The fact that a vast flock of purple martins has made Nashville’s symphony center its staging ground for the fall migration isn’t a Nashville problem. It’s a human problem. Every day the planet becomes more crowded, and every day these human-wildlife conflicts worsen. When the goal is coexistence, then the simple answers on either end of the spectrum — get rid of the birds; leave the birds alone — won’t serve either species for the long term.
Every growing city in the country, every growing city in the world, must make a plan for long-term coexistence with wildlife. Accommodating wild creatures can’t be the sole responsibility, or the sole expense, of the people who happen to own or occupy the spaces where they take up residence.
“We’re not going to object to the removal of the trees,” said the Nature Conservancy’s Terry Cook. “But we’d love to find a net conservation win out of this — thinking beyond tree replacements at the symphony to how we can add trees to the urban canopy, using telemetry studies to identify new roost sites, using education to help all of us embrace Nashville as a bird-friendly city.” His wish list goes on and on. “I do see opportunities to do something exciting and meaningful here.”
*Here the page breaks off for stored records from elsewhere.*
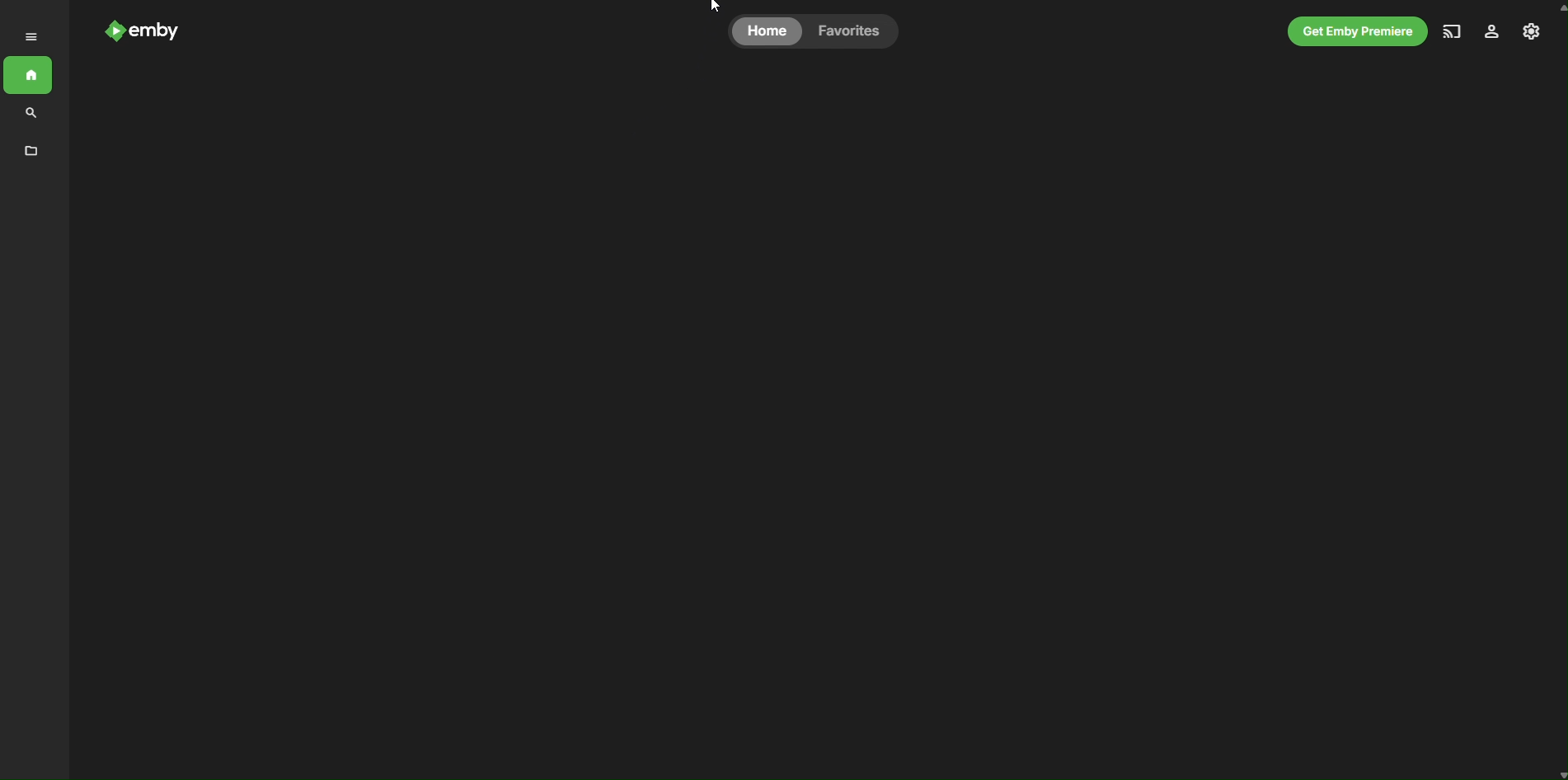 The width and height of the screenshot is (1568, 780). What do you see at coordinates (721, 8) in the screenshot?
I see `cursor` at bounding box center [721, 8].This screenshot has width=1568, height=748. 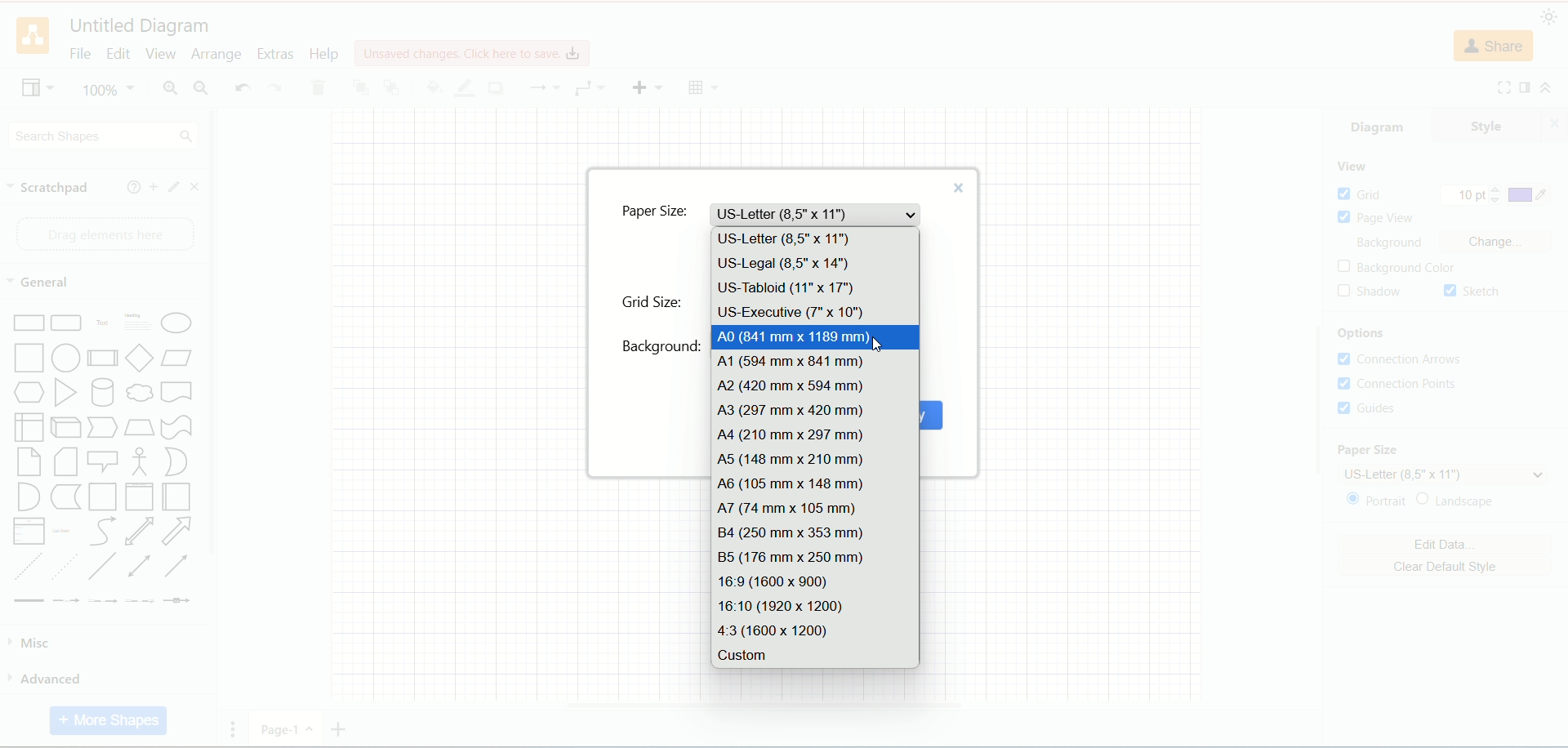 I want to click on advanced, so click(x=99, y=678).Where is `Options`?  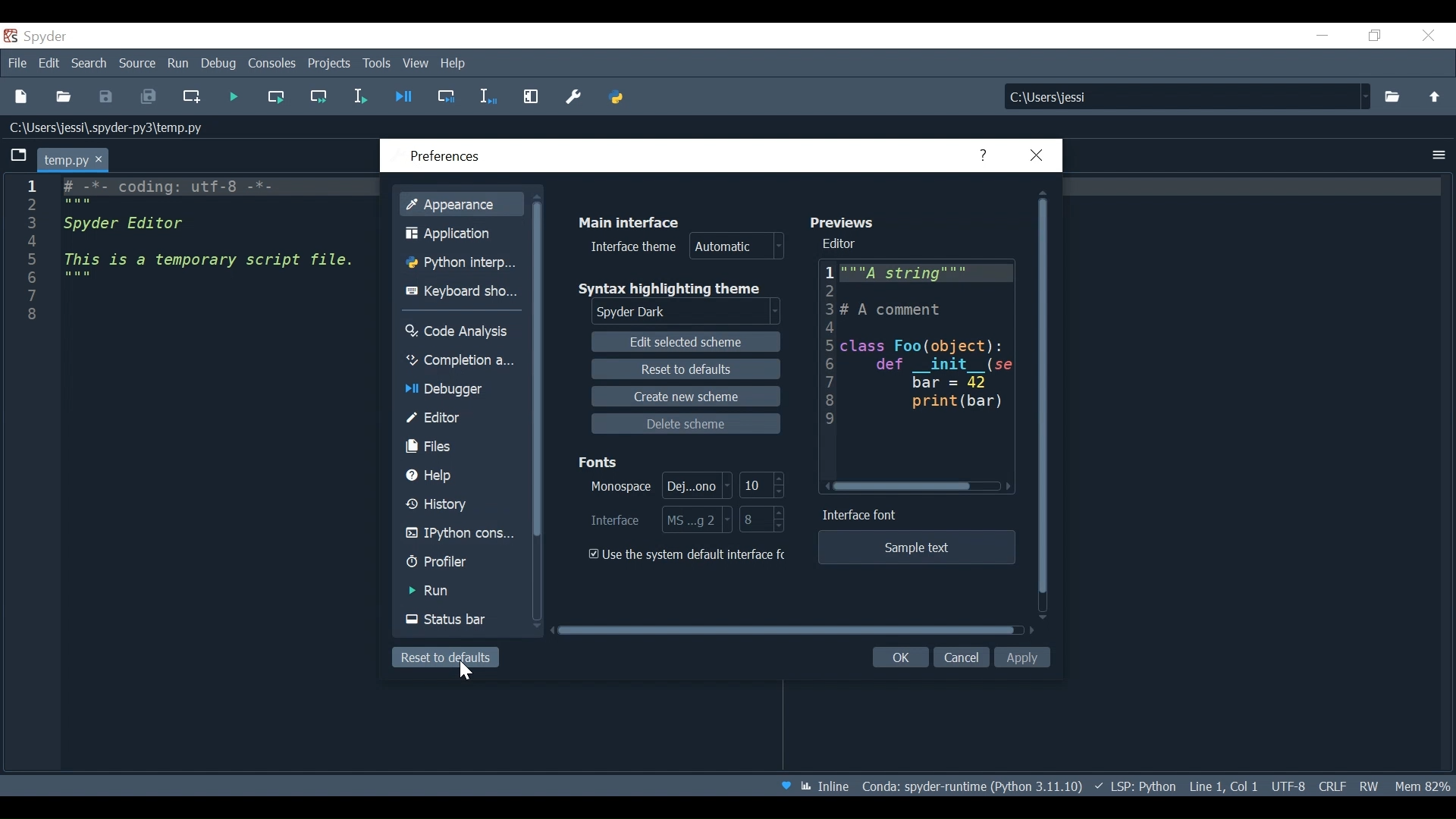
Options is located at coordinates (1441, 156). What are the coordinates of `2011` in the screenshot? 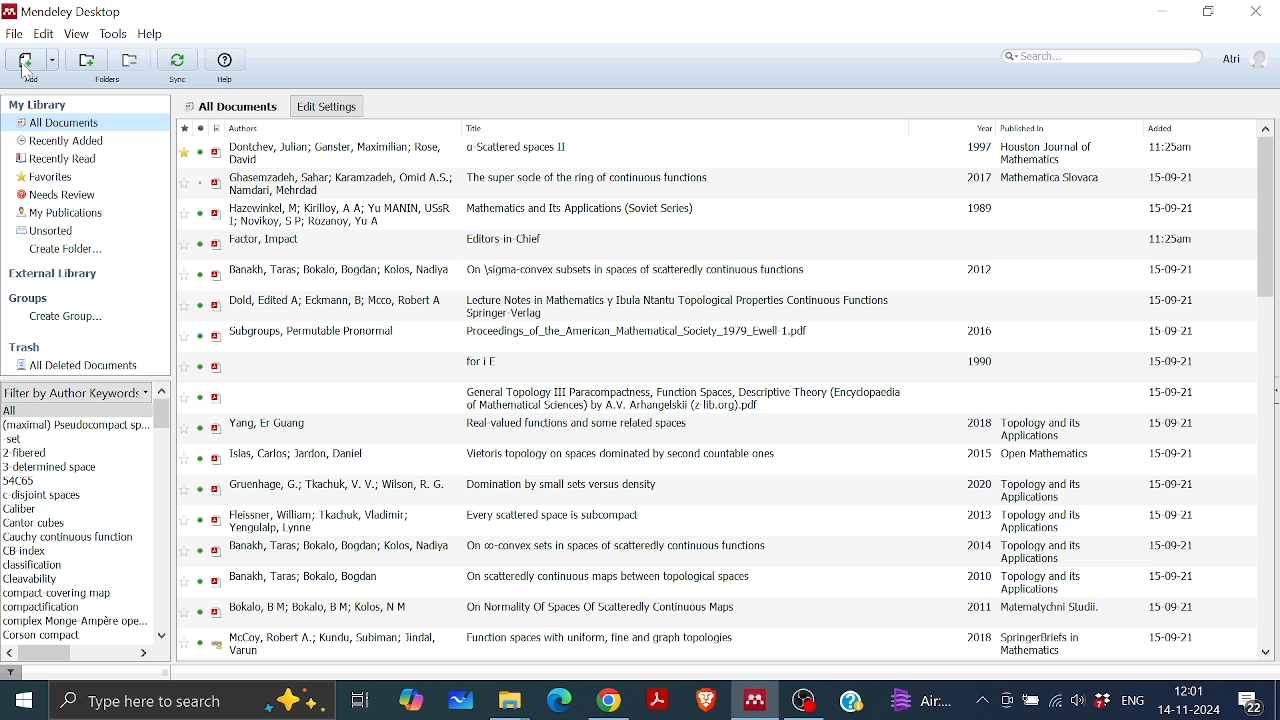 It's located at (976, 608).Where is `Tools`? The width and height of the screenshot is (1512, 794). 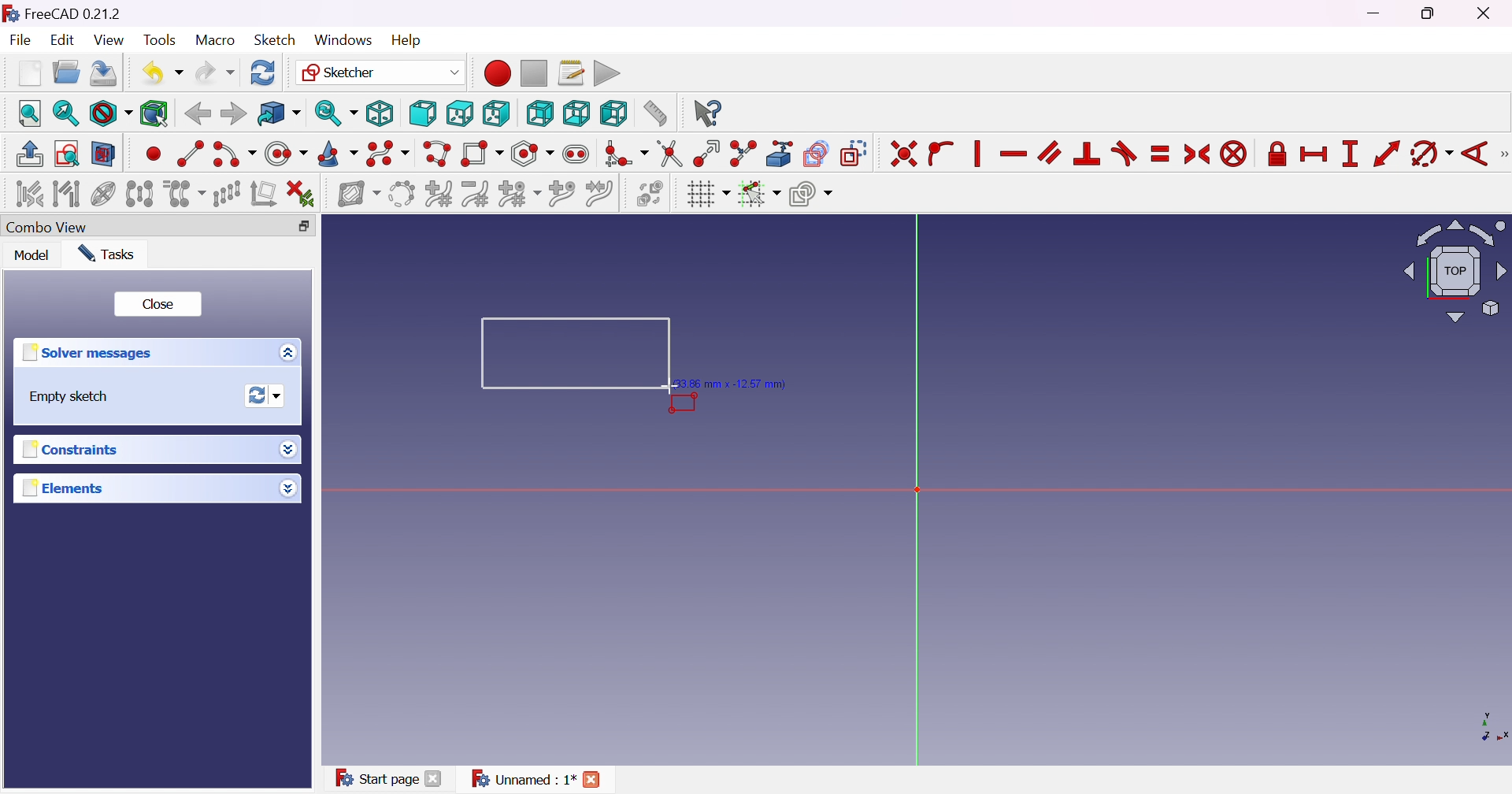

The good news is that this controversy has brought a lot of people to the negotiating table: not just representatives from various tree and wildlife organizations but also from the mayor’s office, Metro Council and Metro Parks, plus tourism officials, landscape architects and many others intent upon solving this problem together.
In an interview, Mr. Valentine took pains to highlight the symphony’s commitment to both trees and birds. “We have more trees on our campus than anybody else in the neighborhood, and we’re committed to replacing not just our own trees but to increasing the tree canopy beyond our campus,” he said. “We care very much about birds and about conservation, but at the same time we’re but one piece of a much larger set of issues that confront our city and probably lots of cities across the country. This is an opportunity to really focus some energy in our community around these issues.”
Or, as Mr. Newbern of the Nashville Tree Conservation Corps puts it, “This is a chance to help Nashville find its better self.”
How can we increase the urban tree canopy in a way that provides necessary habitat for wildlife without wholly disrupting human life? How can we make Nashville a place that serves as a case study, even a role model, for other cities trying to find a way to preserve green space and coexist with their wild neighbors? These are questions we ought to have asked decades ago, but I am grateful that my city is asking them now.
And we have a magnificent, indescribably beautiful, life-transforming flock of purple martins to thank for inspiring us to do so.